• [Activity] Pictures in the entries below are to be left out; otherwise, reproduce exactly the lines from the first through the line containing "This screenshot has width=534, height=784.".

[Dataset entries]

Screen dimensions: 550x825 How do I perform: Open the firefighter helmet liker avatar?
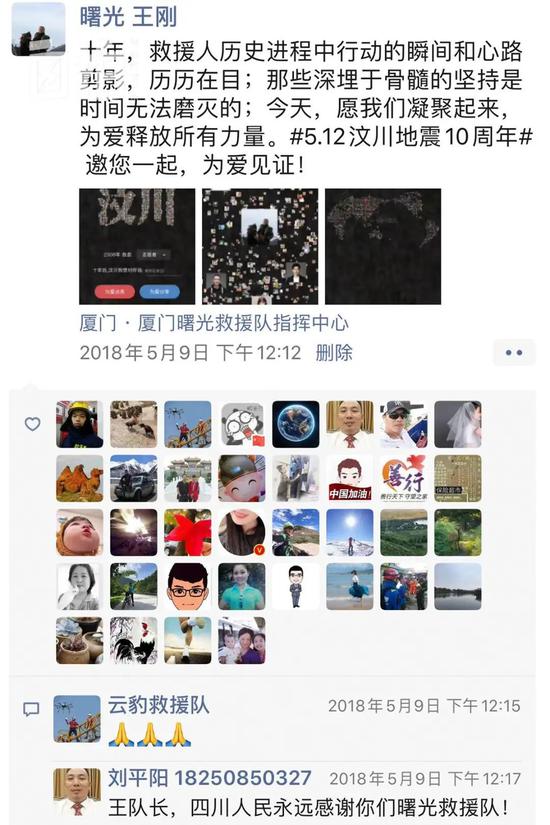(x=80, y=424)
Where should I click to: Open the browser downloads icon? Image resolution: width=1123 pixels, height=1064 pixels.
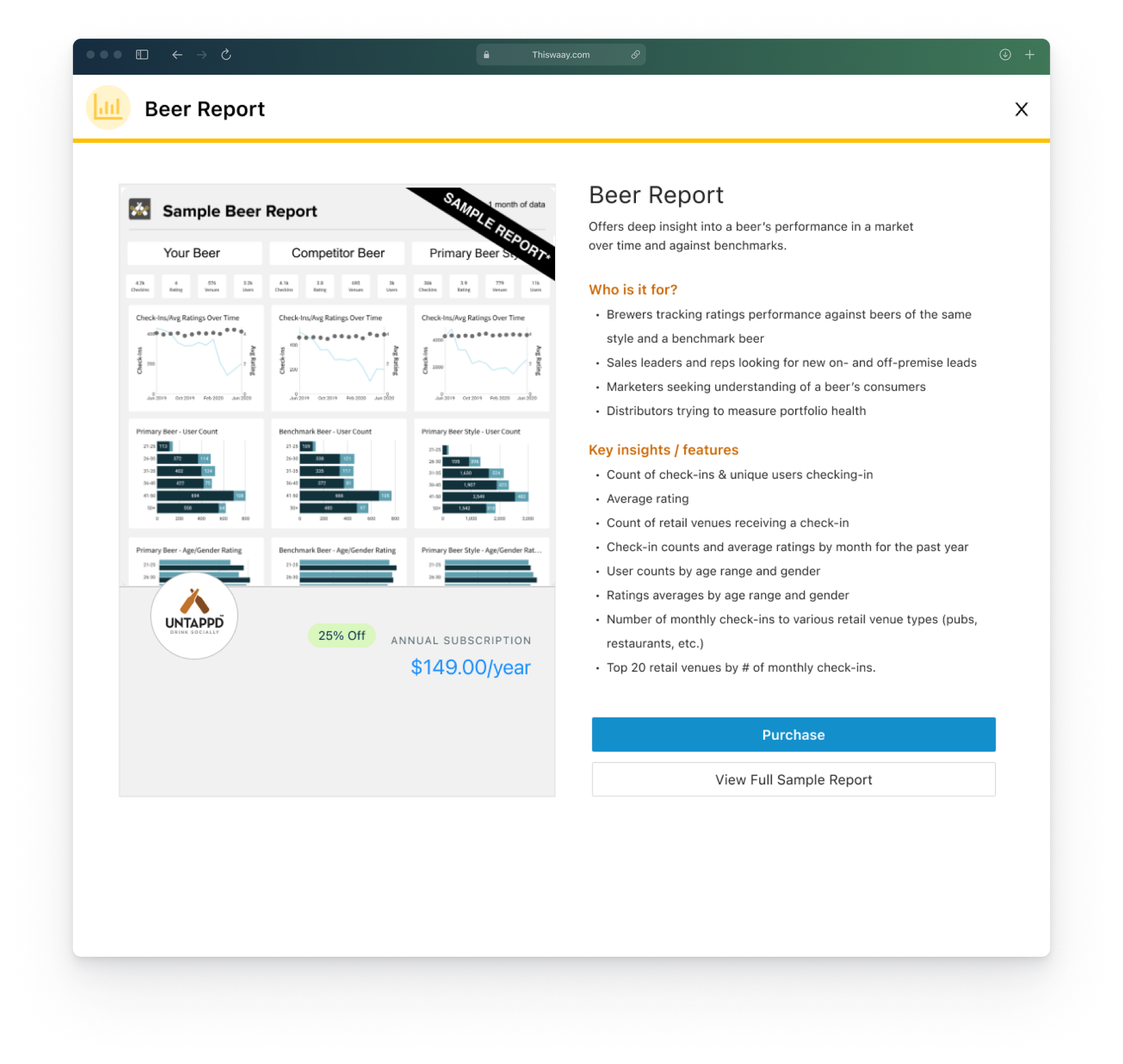tap(1005, 55)
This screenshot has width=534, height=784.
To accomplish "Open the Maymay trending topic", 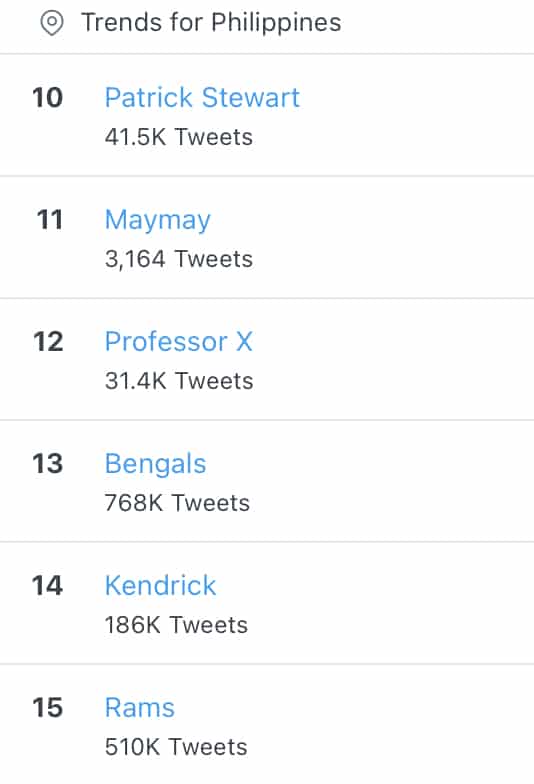I will click(158, 220).
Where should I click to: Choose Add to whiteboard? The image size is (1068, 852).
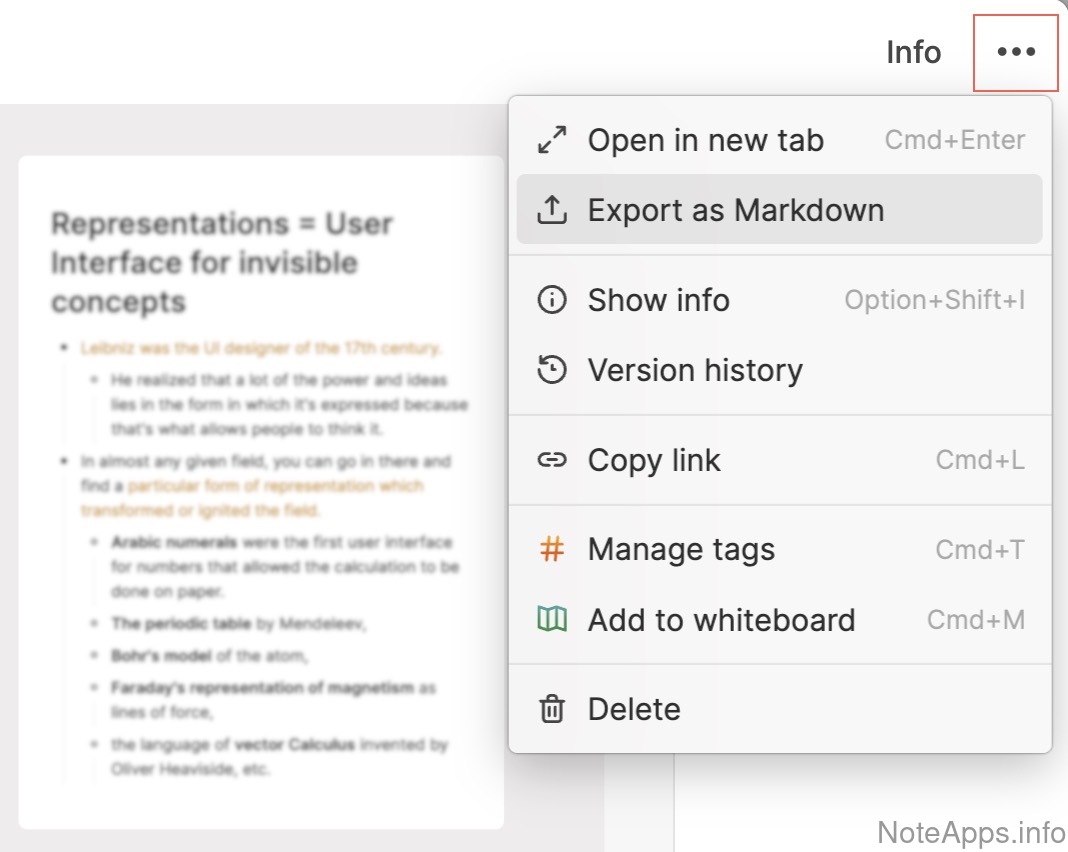[721, 620]
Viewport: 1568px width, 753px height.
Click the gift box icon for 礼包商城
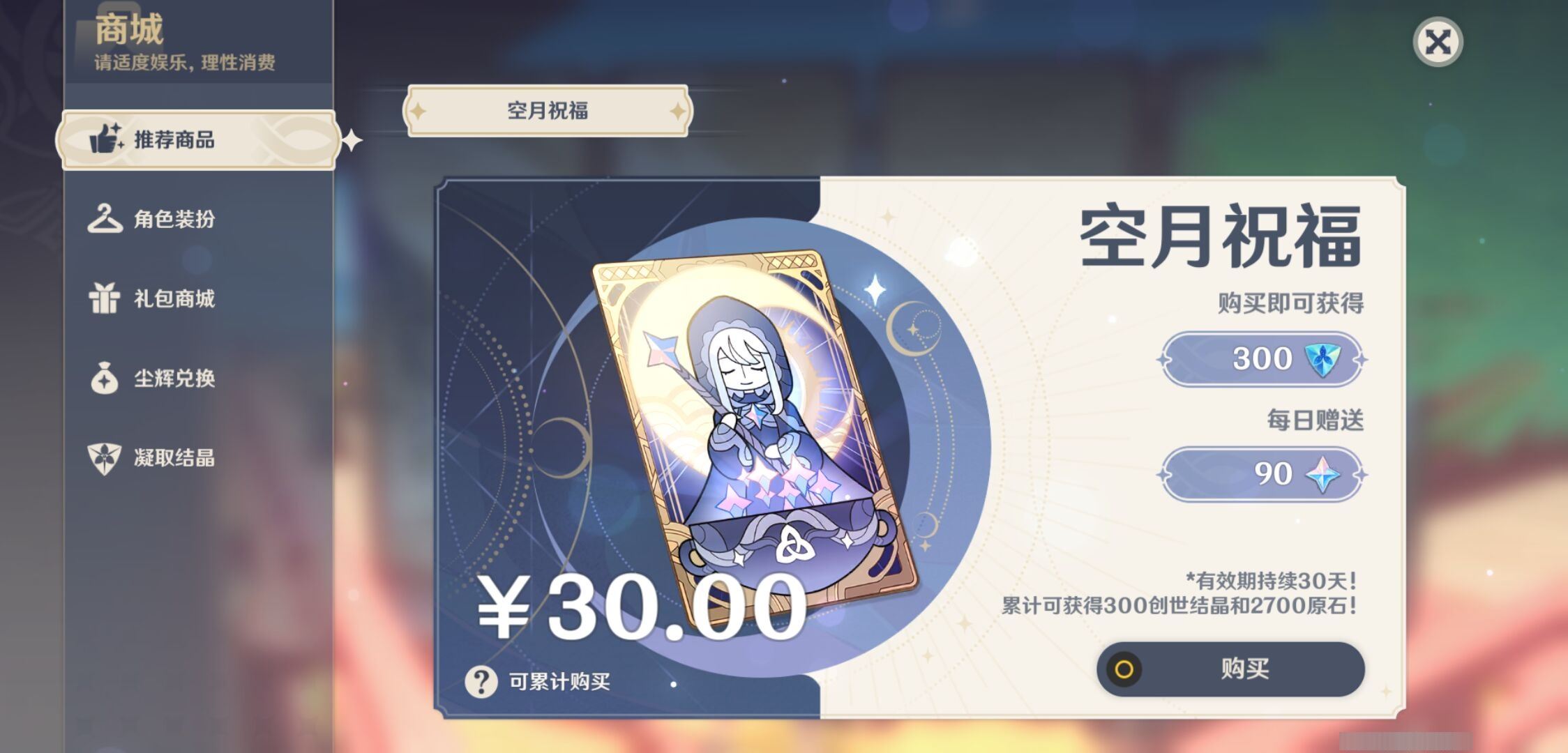105,298
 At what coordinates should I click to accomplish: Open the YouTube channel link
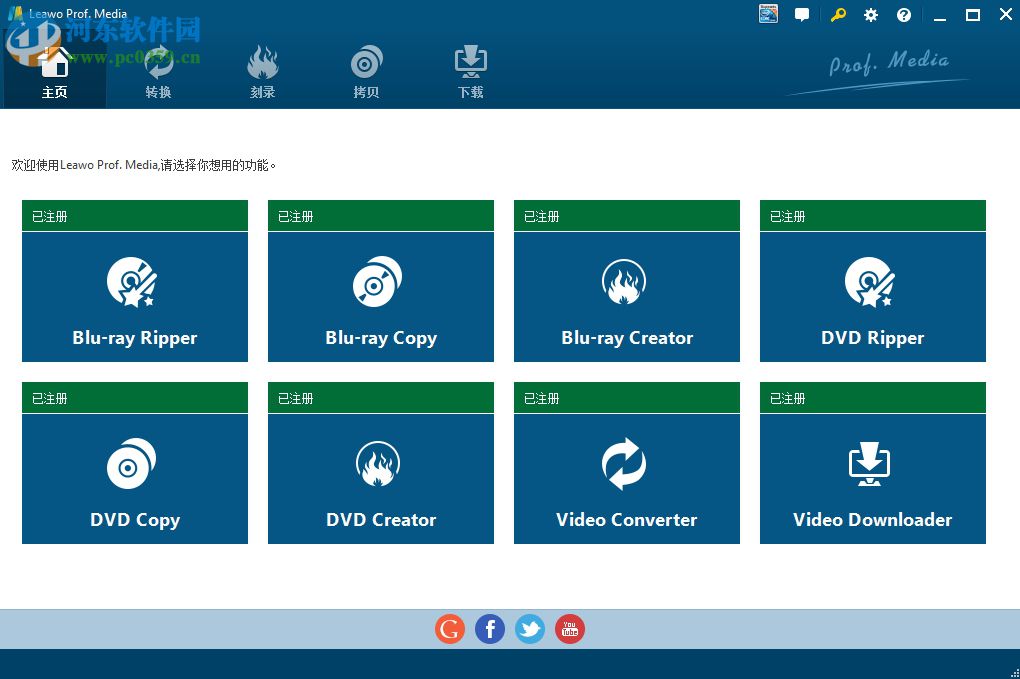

• [Output of the task]
Screen dimensions: 550x825 How do I perform: Open the firefighter helmet liker avatar?
(x=80, y=424)
Where should I click to: Open the browser downloads icon? Image resolution: width=1123 pixels, height=1064 pixels.
tap(1005, 55)
This screenshot has width=534, height=784.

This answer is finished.